RE: [PATCH] drm/amdgpu: report bad status in GPU recovery

"Zhou1, Tao" <Tao.Zhou1@xxxxxxx> · Thu, 1 Aug 2024 03:47:40 +0000

[AMD Official Use Only - AMD Internal Distribution Only]

> -----Original Message-----
> From: Lazar, Lijo <Lijo.Lazar@xxxxxxx>
> Sent: Wednesday, July 31, 2024 9:31 PM
> To: Zhou1, Tao <Tao.Zhou1@xxxxxxx>; amd-gfx@xxxxxxxxxxxxxxxxxxxxx
> Subject: Re: [PATCH] drm/amdgpu: report bad status in GPU recovery
>
>
>
> On 7/31/2024 3:35 PM, Tao Zhou wrote:
> > Instead of printing GPU reset failed.
> >
> > Signed-off-by: Tao Zhou <tao.zhou1@xxxxxxx>
> > ---
> >  drivers/gpu/drm/amd/amdgpu/amdgpu_device.c | 9 +++++++--
> >  1 file changed, 7 insertions(+), 2 deletions(-)

▶ [Things to do]:
1. Answer these questions about the patch email:
(a) At what date and time did Lijo Lazar send the original message?
(b) Which file does the patch change?
(c) How many insertions and deletions does the patch make?
2. Write the next part of the patch email, starting after its last line.
The data that comes after the patch email is separate material and has no connection to it.

▶ [Given information]:
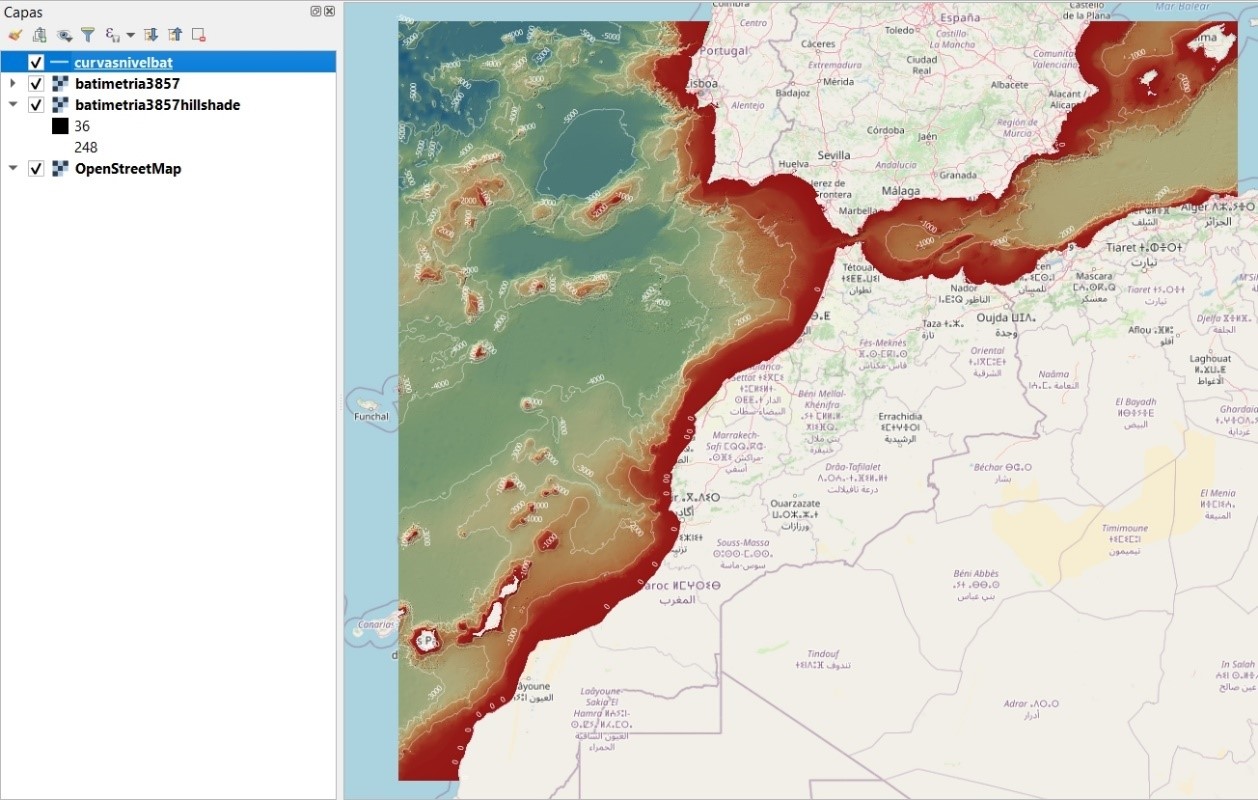Click the Remove Layer icon

(199, 35)
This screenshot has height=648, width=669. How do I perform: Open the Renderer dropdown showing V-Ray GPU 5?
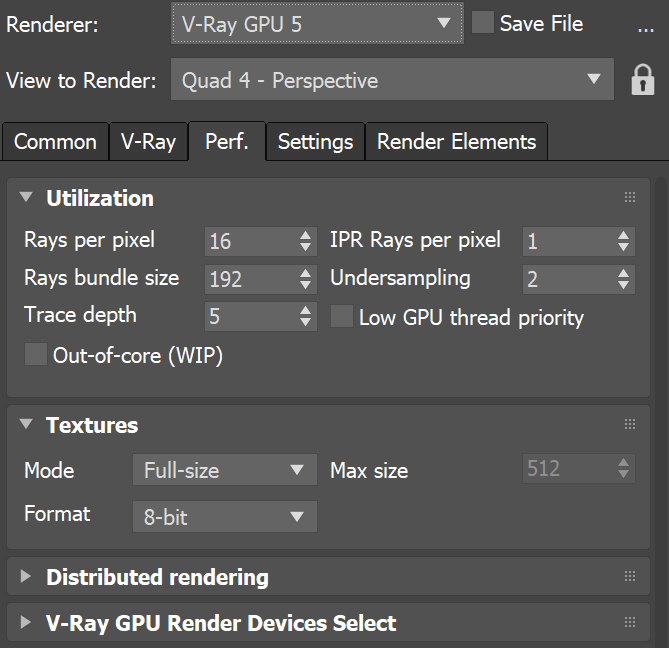(316, 24)

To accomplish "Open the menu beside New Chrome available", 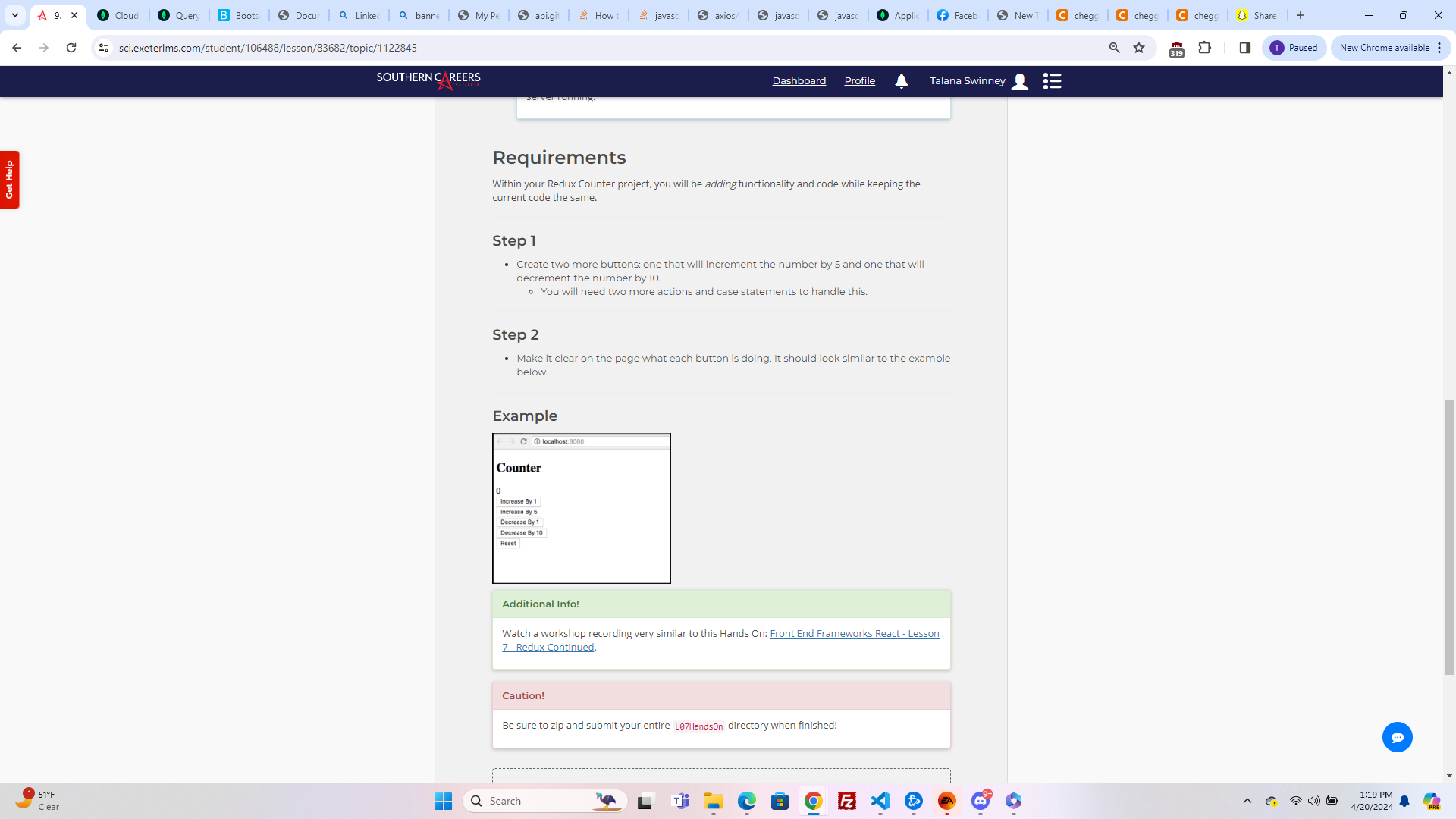I will point(1439,47).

▶ [Task responses]:
1.
(a) Wednesday, July 31, 2024, at 9:31 PM
(b) drivers/gpu/drm/amd/amdgpu/amdgpu_device.c
(c) 7 insertions and 2 deletions

2.
> >
> > diff --git a/drivers/gpu/drm/amd/amdgpu/amdgpu_device.c
> > b/drivers/gpu/drm/amd/amdgpu/amdgpu_device.c
> > index 355c2478c4b6..b7c967779b4b 100644
> > --- a/drivers/gpu/drm/amd/amdgpu/amdgpu_device.c
> > +++ b/drivers/gpu/drm/amd/amdgpu/amdgpu_device.c
> > @@ -5933,8 +5933,13 @@ int amdgpu_device_gpu_recover(struct
> amdgpu_device *adev,
> >             tmp_adev->asic_reset_res = 0;
> >
> >             if (r) {
> > -                   /* bad news, how to tell it to userspace ? */
> > -                   dev_info(tmp_adev->dev, "GPU reset(%d) failed\n",
> atomic_read(&tmp_adev->gpu_reset_counter));
> > +                   /* bad news, how to tell it to userspace ?
> > +                    * for ras error, we should report GPU bad status instead
> of
> > +                    * reset failure
> > +                    */
> > +                   if
> (!amdgpu_ras_eeprom_check_err_threshold(tmp_adev))
> > +                           dev_info(tmp_adev->dev, "GPU reset(%d)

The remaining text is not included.